My training with Trigger continues to progress. Yesterday and today we negociated off-kerb obstacles and practiced near and far traffic.
Off-kerb obstacles entail the Guide Dog Mobility Instructor (GDMI) setting up obstacles which block the entire pavement meaning that the dog must stop and take it’s owner to the kerb. On approaching with the kerb on my left Trigger, on encountering the obstacle took me to the kerb. I then took the lead in my right hand and told him to “find the way” at which point Trigger stepped into the road, took me past the obstacle and returned to the pavement as soon as he’d passed the obstruction.
On approaching the obstacle with the kerb on your right hand side, on reaching the obstacle Trigger, again took me to the kerb and stopped. At this point (first checking the road was clear) I put my right foot into the road and told Trigger to “find the way”, again he left the pavement, negociated the obstacle and returned to the kerb as soon as he was able.
The point of the above exercise was to teach me how to cope when I encounter obstacles blocking the pavement in the real world (as opposed to the artificial situation created by the GDMI).
Turning to near and far traffic, near traffic training entails a member of Guide Dogs driving a vehicle towards the dog (while you and the animal are on the pavement) at which point (on being told by my GDMI) I asked Trigger to go “forward”. If the guide dog stays on the pavement he is praised while attempting to leave the pavement results in the dog being told to “stay” and a slight flick on the handle of the harness is given in order to reinforce the message.

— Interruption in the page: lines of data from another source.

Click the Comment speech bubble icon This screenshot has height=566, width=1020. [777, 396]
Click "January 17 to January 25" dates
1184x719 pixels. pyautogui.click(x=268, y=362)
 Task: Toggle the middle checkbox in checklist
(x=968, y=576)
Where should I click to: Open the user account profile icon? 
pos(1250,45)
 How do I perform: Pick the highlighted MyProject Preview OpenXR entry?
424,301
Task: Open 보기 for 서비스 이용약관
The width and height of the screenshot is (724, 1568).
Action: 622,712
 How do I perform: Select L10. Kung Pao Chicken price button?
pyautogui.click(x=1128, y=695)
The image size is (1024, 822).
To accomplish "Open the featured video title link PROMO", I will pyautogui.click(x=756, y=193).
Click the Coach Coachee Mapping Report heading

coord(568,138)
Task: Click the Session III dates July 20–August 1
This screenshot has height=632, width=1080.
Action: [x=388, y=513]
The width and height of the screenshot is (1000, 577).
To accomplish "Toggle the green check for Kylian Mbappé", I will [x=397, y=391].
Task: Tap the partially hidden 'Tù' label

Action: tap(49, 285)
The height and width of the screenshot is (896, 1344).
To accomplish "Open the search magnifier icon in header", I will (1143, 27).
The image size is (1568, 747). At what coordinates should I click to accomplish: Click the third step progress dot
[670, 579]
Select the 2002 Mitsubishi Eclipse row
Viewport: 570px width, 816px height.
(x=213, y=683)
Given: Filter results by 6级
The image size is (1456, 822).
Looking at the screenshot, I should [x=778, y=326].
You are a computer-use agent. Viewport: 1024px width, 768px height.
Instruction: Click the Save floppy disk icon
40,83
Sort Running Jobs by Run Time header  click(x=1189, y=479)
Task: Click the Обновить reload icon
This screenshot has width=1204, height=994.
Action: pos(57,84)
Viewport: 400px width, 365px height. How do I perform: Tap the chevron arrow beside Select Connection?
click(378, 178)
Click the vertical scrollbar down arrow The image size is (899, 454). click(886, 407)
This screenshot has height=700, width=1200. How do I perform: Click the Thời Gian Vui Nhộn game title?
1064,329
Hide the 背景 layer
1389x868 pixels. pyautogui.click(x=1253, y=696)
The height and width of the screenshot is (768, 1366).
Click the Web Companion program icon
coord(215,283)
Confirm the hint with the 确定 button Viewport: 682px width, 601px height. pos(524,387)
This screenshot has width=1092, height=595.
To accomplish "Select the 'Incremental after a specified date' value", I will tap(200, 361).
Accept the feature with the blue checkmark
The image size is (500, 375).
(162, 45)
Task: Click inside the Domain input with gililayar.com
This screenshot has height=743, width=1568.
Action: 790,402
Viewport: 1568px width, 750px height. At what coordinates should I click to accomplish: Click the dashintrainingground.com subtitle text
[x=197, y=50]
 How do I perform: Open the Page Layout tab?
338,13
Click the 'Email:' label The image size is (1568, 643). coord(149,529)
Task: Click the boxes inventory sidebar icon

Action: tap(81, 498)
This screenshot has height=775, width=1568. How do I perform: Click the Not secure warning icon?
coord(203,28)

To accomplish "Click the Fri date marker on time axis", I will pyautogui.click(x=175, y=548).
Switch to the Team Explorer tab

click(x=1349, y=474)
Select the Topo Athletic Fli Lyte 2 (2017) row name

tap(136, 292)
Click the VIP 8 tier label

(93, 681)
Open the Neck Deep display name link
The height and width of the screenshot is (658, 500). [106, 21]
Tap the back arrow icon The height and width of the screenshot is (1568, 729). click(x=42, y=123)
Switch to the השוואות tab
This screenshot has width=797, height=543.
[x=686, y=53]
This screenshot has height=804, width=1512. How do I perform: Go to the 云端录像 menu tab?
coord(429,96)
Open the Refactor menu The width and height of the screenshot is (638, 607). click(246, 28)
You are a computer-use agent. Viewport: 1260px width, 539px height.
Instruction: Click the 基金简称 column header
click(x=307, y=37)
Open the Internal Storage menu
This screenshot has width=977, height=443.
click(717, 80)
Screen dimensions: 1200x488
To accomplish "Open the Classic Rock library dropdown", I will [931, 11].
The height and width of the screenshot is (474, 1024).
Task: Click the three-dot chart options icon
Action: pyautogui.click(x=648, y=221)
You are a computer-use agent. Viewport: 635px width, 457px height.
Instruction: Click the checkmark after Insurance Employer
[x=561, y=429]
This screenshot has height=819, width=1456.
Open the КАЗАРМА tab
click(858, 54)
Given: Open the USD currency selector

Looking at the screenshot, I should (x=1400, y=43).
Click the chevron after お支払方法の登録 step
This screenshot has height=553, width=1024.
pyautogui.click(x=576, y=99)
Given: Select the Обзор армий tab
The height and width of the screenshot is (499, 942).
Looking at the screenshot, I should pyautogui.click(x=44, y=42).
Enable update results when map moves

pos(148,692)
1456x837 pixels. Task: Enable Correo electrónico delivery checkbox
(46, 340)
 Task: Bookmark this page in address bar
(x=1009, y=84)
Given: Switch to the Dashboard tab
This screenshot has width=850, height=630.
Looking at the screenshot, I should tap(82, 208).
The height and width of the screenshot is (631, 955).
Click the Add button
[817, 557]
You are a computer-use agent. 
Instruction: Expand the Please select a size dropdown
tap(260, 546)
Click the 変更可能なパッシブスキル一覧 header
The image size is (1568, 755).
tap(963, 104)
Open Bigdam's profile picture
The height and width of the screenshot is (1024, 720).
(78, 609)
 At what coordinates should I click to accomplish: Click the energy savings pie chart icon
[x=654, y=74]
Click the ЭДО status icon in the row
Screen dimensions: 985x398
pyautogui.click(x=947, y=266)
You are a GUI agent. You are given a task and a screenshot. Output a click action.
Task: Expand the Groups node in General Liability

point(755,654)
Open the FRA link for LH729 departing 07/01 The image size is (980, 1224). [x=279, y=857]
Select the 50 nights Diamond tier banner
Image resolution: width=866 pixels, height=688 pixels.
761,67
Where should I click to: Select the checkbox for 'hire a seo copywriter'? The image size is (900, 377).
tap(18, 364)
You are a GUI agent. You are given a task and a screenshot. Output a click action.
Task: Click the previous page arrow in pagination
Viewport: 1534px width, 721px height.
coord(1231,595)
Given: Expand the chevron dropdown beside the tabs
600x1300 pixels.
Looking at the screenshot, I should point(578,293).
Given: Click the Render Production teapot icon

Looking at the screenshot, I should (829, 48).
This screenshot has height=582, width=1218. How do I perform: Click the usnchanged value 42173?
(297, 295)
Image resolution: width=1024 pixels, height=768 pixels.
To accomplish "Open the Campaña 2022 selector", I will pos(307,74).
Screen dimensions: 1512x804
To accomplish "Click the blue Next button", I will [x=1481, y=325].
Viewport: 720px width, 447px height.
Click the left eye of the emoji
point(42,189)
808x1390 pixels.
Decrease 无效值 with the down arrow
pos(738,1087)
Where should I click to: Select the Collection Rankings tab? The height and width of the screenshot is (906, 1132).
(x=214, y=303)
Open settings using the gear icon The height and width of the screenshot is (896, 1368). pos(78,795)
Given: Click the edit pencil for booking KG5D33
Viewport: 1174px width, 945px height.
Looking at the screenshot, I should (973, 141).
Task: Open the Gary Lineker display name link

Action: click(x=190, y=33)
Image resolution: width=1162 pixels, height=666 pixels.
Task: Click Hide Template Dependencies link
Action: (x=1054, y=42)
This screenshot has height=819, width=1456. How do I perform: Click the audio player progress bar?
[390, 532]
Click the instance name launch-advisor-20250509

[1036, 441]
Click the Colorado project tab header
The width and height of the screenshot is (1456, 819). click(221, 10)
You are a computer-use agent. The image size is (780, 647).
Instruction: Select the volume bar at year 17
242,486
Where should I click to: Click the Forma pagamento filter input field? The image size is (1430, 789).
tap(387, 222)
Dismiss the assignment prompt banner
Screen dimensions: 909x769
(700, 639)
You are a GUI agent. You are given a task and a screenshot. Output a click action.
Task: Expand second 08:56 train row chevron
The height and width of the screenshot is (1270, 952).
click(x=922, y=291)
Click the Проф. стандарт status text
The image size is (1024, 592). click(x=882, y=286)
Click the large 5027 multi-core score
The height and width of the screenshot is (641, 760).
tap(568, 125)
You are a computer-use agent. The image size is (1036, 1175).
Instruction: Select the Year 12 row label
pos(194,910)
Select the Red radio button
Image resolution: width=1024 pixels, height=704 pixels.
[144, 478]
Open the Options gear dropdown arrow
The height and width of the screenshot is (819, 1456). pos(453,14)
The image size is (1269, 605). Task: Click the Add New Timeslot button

Far traffic entails the dog having left the kerb when a vehicle approaches from the left. At this point I told Trigger to “wait” thereby ensuring the safety of both dog and owner.
I must stress that both near and far traffic are practiced in controlled circumstances (I only gave commands to Trigger when instructed to do so by the GDMI while the GDMI in the vehicle is well used to reinforcing near and far traffic training).
The Guide Dogs for the Blind Association (GDBA) makes it clear to all guide dog owners that the training is, in no way a substitute for the judgement of the owner (I.E. the responsibility for deciding whether or not to cross the road rests firmly with the human, not the dog). The purpose of near and far traffic training is, therefore to act as a safety mechanism in the event that the human handler makes a mistake and tells the dog to cross the road when it is not safe to do so. It is, perhaps rather like asking a four-year-old child to help you cross the road (they have no concept of danger and you can not, in any way rely on their judgement).